William Elliott Whitmore dignifies his seventh full-length ablum, Field Songs.
This 33 year-old is an old soul. With deep vocals taking a lead role, Whitmore proves a love of folk music can be revived; along with the banjo. It is actually quite admirable to listen to Whitmore’s music because you feel like you are directly playing a part in history.
Field Songs has a certain “aura” to it. Maybe it’s the old-fashioned tone that gets you feeling as if you have to like it just because it’s part of our parent’s generation. Maybe, it’s that particular refinement and distinction you don’t often hear. Whatever the case, when Whitmore sings, he demands attention. His grace shines through and you can’t help but feel with this album that 50 years ago, you could easily be hearing this on a radio—a rarity that most people enjoyed.
No stranger to protests and freedom of speech, Whitmore’s music sounds as if it were needed to be played for a cause.
In fact, in many of the tracks off the album, especially “Don’t Need It”, Whitmore puts hard labour on a pedestal.
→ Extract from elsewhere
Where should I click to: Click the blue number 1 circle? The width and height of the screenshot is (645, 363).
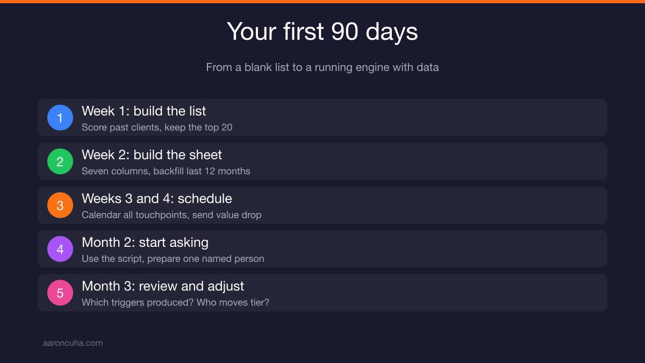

And, why shouldn’t he? The worst thing, according to him, is to lean on a crutch—or eventually become lazy. Sounds interesting doesn’t it? We are part of a time where we feel completely and utterly useless without our technology.
“We’re just here for a little while” (from “Everything Gets Gone”) hits you and leaves you wondering about life and death—a topic that can have your mind reeling for days.
With a banjo, soulful vocals and hard-hitting lyrics, Whitmore takes you back to the basics. Though, that doesn’t necessarily mean there are no deep and meaningful life lessons. With each song, this gifted artist sings about his pain and his joy—and you believe him.